(DOCUMENT TEXT):

━━━━━━━━

# Cows need love too... You just can't make this stuff up



## woodman6415 (Jul 26, 2016)

*Missouri man accused of seeking out cow for sex*
Harrison Keegan, Springfield (Mo.) News-Leader




















A 68-year-old Missouri man arrested after a woman caught him trying to have sex with her cow June 10, 2016, in Fair Grove, Mo.

FAIR GROVE, Mo. — Authorities spent six weeks investigating a case of cow rape and decided last week to charge a 68-year-old man with unlawful sex with an animal.

The woman who owned the cow walked into her barn the evening of June 10 after seeing a car that she could not identify parked near it. When she stepped inside, she told police that she found a naked man, later identified as Darrell Helton of Nixa, Mo., standing behind one of her cows trying to have sex with it.

Helton allegedly told Greene County sheriff's deputies that he went to the property in Fair Grove, about 15 miles northwest of Springfield in the southwest corner of the state; caught a cow; tied it to the corral; and tried to have sex with it. He said it was the second time he had engaged in sex acts with a cow on that property.
http://www.usatoday.com/story/news/...n-arrested-sex-with-dogs-beastality/82199262/

Unlawful sex with an animal is a Class A misdemeanor punishable by up to one year behind bars.

Helton does not appear to have been jailed and has no lawyer listed for this case. _The News-Leader_ was unable to reach Helton for comment using phone numbers listed for him in online records.

Sent from my iPhone

Reactions: Funny 1


----------



## Kevin (Jul 26, 2016)

I would have been fine all day without knowing this.

━━━━━━━━

(TO-DO LIST):
**A)** Rewrite the forum thread's passage that begins at "Helton does not" and stops after "in online records.", swapping "Helton" for "the accused man".
**B)** According to the forum thread, what is the maximum jail term for unlawful sex with an animal in Missouri?

━━━━━━━━

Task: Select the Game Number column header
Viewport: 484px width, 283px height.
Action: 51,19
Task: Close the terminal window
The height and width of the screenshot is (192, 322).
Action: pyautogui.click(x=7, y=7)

━━━━━━━━

(WRITTEN RESPONSES):
**A)**
the accused man does not appear to have been jailed and has no lawyer listed for this case. _The News-Leader_ was unable to reach the accused man for comment using phone numbers listed for him in online records.

**B)** Up to one year behind bars, as a Class A misdemeanor.